Task details: Go through the records and copy each line where the word "computer" occurs.

[Stored items]
______
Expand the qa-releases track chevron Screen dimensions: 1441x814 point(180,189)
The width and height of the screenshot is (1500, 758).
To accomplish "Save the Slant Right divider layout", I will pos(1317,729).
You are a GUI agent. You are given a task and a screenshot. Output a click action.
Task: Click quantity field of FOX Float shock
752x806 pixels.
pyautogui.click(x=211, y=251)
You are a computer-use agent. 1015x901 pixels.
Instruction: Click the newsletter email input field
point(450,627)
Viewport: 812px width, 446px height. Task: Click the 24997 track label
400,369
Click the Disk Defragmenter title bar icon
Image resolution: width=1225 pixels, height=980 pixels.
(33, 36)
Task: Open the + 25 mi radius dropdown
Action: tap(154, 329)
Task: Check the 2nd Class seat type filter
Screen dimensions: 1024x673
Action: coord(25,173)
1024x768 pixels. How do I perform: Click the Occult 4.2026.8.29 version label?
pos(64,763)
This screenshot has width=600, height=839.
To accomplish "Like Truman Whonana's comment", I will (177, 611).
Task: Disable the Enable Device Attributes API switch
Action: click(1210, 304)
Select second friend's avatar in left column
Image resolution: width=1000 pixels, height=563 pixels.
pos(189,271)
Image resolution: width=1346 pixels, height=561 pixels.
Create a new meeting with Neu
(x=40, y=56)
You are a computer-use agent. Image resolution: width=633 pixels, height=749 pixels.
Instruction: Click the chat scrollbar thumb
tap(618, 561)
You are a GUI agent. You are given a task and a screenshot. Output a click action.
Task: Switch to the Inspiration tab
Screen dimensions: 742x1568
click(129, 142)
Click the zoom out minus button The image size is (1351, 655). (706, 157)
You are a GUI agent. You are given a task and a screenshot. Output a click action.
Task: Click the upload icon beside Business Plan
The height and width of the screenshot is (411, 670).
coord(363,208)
______
Output for this exercise:
You are a computer-use agent. 1015x901 pixels.
You are a computer-use agent. Image resolution: width=633 pixels, height=749 pixels.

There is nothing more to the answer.